━━━ LISTED ENTRIES ━━━

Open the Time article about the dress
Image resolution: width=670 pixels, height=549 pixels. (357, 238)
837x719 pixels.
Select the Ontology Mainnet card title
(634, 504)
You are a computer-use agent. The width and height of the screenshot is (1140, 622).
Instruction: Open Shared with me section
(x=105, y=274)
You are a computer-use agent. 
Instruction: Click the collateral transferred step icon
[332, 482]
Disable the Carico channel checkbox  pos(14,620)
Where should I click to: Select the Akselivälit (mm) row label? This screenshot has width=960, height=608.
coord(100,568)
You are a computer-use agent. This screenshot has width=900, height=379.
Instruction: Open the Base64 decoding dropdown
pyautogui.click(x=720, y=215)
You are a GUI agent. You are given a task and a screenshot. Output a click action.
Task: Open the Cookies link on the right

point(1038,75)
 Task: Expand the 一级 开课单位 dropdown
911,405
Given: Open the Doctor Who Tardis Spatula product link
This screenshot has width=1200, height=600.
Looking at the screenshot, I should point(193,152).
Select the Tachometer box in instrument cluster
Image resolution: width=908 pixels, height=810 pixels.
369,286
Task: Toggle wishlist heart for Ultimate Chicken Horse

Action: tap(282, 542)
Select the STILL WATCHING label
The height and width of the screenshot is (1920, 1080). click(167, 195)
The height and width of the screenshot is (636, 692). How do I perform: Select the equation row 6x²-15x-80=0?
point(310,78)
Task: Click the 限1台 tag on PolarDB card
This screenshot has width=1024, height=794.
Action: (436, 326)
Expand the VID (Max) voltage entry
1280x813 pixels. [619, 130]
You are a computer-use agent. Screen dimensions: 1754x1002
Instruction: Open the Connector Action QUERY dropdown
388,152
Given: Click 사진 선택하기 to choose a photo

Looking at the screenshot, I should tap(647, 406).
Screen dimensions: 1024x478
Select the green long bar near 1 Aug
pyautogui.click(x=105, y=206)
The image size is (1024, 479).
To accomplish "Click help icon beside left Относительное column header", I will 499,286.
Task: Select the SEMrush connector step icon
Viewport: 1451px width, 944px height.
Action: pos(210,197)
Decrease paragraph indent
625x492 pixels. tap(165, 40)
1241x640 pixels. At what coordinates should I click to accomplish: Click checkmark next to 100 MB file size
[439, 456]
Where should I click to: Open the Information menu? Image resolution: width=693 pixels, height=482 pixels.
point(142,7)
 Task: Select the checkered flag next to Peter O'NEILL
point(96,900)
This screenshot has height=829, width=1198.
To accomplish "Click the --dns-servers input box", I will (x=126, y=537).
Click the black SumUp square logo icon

━━━

> EXERCISE DIRECTIONS: Keeping every line exactly as it is, retype the entries shown above.

> WRITTEN REPLY:
Open the Time article about the dress
Image resolution: width=670 pixels, height=549 pixels. (357, 238)
837x719 pixels.
Select the Ontology Mainnet card title
(634, 504)
You are a computer-use agent. The width and height of the screenshot is (1140, 622).
Instruction: Open Shared with me section
(x=105, y=274)
You are a computer-use agent. 
Instruction: Click the collateral transferred step icon
[332, 482]
Disable the Carico channel checkbox  pos(14,620)
Where should I click to: Select the Akselivälit (mm) row label? This screenshot has width=960, height=608.
coord(100,568)
You are a computer-use agent. This screenshot has width=900, height=379.
Instruction: Open the Base64 decoding dropdown
pyautogui.click(x=720, y=215)
You are a GUI agent. You are given a task and a screenshot. Output a click action.
Task: Open the Cookies link on the right

point(1038,75)
 Task: Expand the 一级 开课单位 dropdown
911,405
Given: Open the Doctor Who Tardis Spatula product link
This screenshot has width=1200, height=600.
Looking at the screenshot, I should point(193,152).
Select the Tachometer box in instrument cluster
Image resolution: width=908 pixels, height=810 pixels.
369,286
Task: Toggle wishlist heart for Ultimate Chicken Horse

Action: tap(282, 542)
Select the STILL WATCHING label
The height and width of the screenshot is (1920, 1080). click(167, 195)
The height and width of the screenshot is (636, 692). How do I perform: Select the equation row 6x²-15x-80=0?
point(310,78)
Task: Click the 限1台 tag on PolarDB card
This screenshot has width=1024, height=794.
Action: (436, 326)
Expand the VID (Max) voltage entry
1280x813 pixels. [619, 130]
You are a computer-use agent. Screen dimensions: 1754x1002
Instruction: Open the Connector Action QUERY dropdown
388,152
Given: Click 사진 선택하기 to choose a photo

Looking at the screenshot, I should tap(647, 406).
Screen dimensions: 1024x478
Select the green long bar near 1 Aug
pyautogui.click(x=105, y=206)
The image size is (1024, 479).
To accomplish "Click help icon beside left Относительное column header", I will 499,286.
Task: Select the SEMrush connector step icon
Viewport: 1451px width, 944px height.
Action: pos(210,197)
Decrease paragraph indent
625x492 pixels. tap(165, 40)
1241x640 pixels. At what coordinates should I click to accomplish: Click checkmark next to 100 MB file size
[439, 456]
Where should I click to: Open the Information menu? Image resolution: width=693 pixels, height=482 pixels.
point(142,7)
 Task: Select the checkered flag next to Peter O'NEILL
point(96,900)
This screenshot has height=829, width=1198.
To accomplish "Click the --dns-servers input box", I will (x=126, y=537).
Click the black SumUp square logo icon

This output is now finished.